TEXTE À LIRE:
Le service à 1 000 francs imposé pour 2 000 francs
Du fait de l'absence concrète sur le marché des timbres de 1000 francs, les populations désirant d’obtenir une carte nationale d’identité nationale sont contraints de débourser 2 000 francs et même souvent 2 500 francs pour le même service. La pratique est en cours dans certains commissariats comme celui de Grand- Yoff. Entre fausse rupture de stocks et pénurie organisée, on s'interroge. Et la Direction générale des impôts et domaines n'aide pas à éclairer les usagers. Au grand bonheur des spéculateurs.
Pour obtenir à nouveau une carte nationale d’identité, Babacar* se pointe au commissariat de Grand-Yoff dès l’aube. Le visage bouffi, cet enseignant en langue arabe semble n’avoir pas fermé l’œil de la nuit de peur d’être forclos. «Je suis arrivé ici après la prière du Fadjr, dit-il. Puisque je dois retourner sur Kaolack demain, c’est la seule façon pour moi d'avoir une carte d’identité». Ici, le nombre de personnes à enregistrer est très limité. Pas plus de 20 par jour, informe-t-on. D’où la présence de cette foule compacte massée devant le bureau où les documents sont reçus.
Il est 9h. Les usagers attendent l’arrivée des agents préposés à cette tâche. A mesure que les minutes passent, la cour se remplit. «Qui est le dernier sur la liste ?», s’informe un jeune homme qui vient de débarquer. «Va t’inscrire sur la liste», lui répond Martin*, «deuxième» sur la liste. Assis sur une chaise, Martin tient entre ses mains les documents nécessaires à la confection d'une carte nationale d'identité. Soit un extrait de naissance, un certificat de domicile et un timbre.

EXERCICES:
a) D'après le texte sur les cartes d'identité, combien de personnes le commissariat de Grand-Yoff enregistre-t-il au maximum chaque jour ?
b) Poursuivez le texte sur les cartes d'identité à partir de sa dernière phrase.

DONNÉES FOURNIES:
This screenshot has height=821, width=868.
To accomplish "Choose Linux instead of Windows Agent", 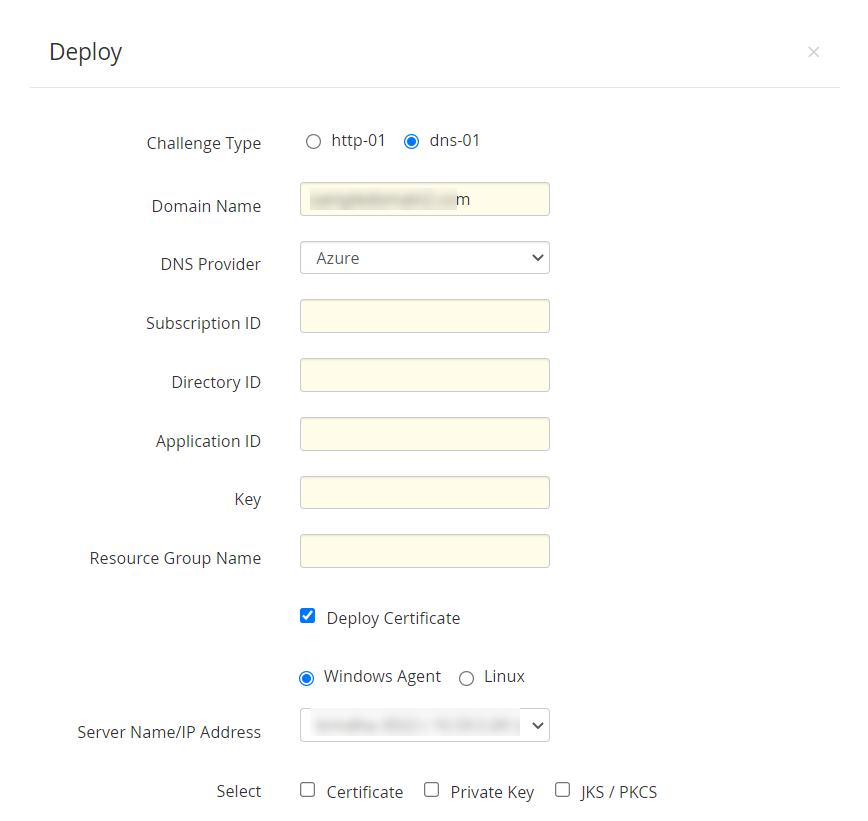I will pos(466,677).
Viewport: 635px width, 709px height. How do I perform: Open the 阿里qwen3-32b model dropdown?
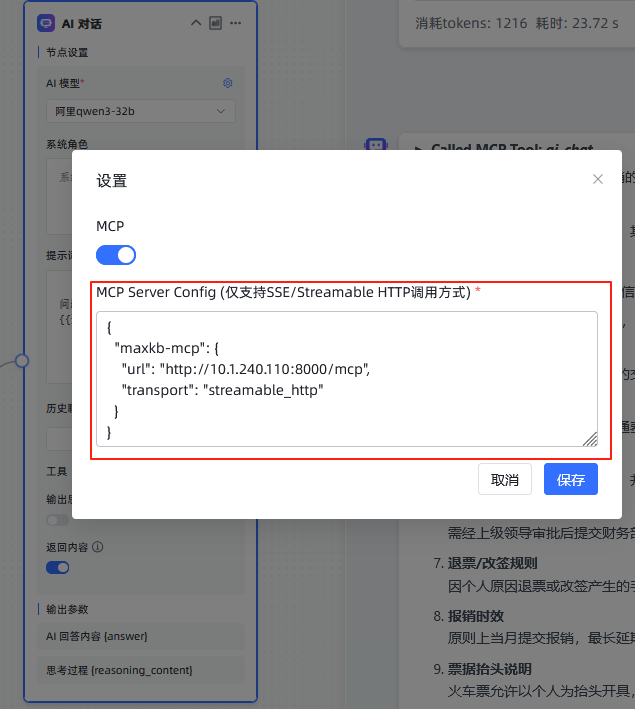pyautogui.click(x=140, y=111)
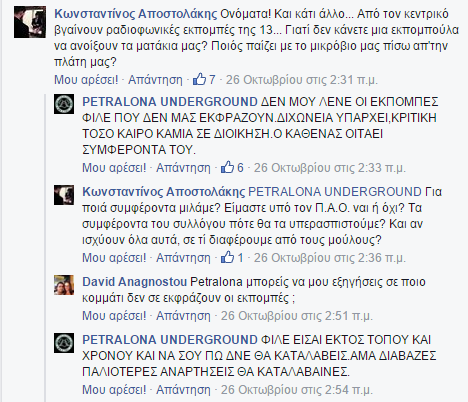
Task: Open David Anagnostou's profile name link
Action: tap(135, 282)
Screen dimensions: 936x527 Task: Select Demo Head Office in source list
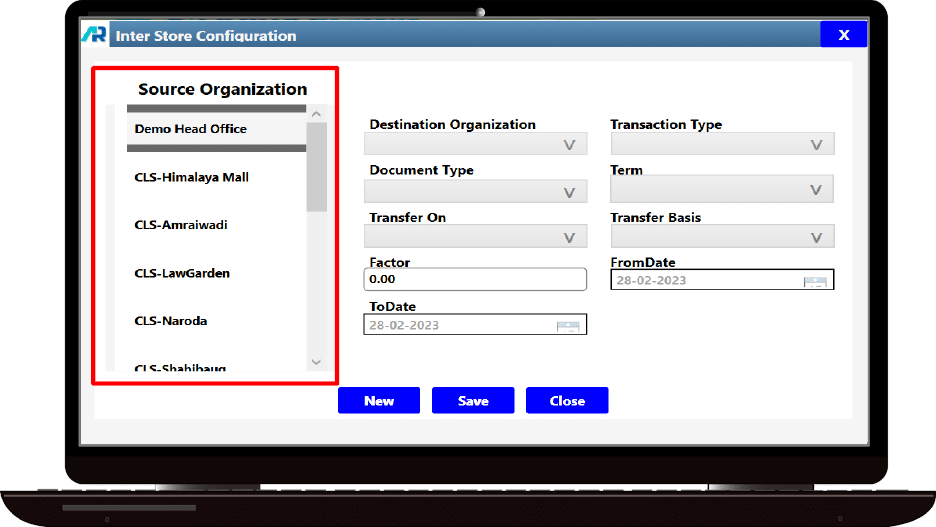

RÉPONSES ATTENDUES:
a) Pas plus de 20 personnes par jour.

b)
Seulement, le timbre dont dispose Martin est plus cher que celui dont le prix est affiché devant le bureau : 1 000 francs Cfa. Introuvable sur le marché, ce même timbre se monnaye 100% plus cher sur le marché parallèle : 2 000 francs Cfa. C'est l'alternative que les autorités policières proposent aux populations de Grand-Yoff. Martin en est indigné : «Je ne peux pas comprendre qu’on nous fasse payer un timbre de 2 000 sous prétexte que le timbre de 1 000 francs est introuvable. C’en est trop !»
La pénurie, réelle ou organisée, est devenue une réalité, mais pourquoi la police n'essaye-t-elle pas de trouver une solution moins onéreuse pour les usagers ? se demandent beaucoup de personnes. Martin, lui, en a des idées. «Elle pouvait à la limite nous demander de payer cinq timbres de 200 francs l'unité, ce qui reviendrait à 1 000 francs».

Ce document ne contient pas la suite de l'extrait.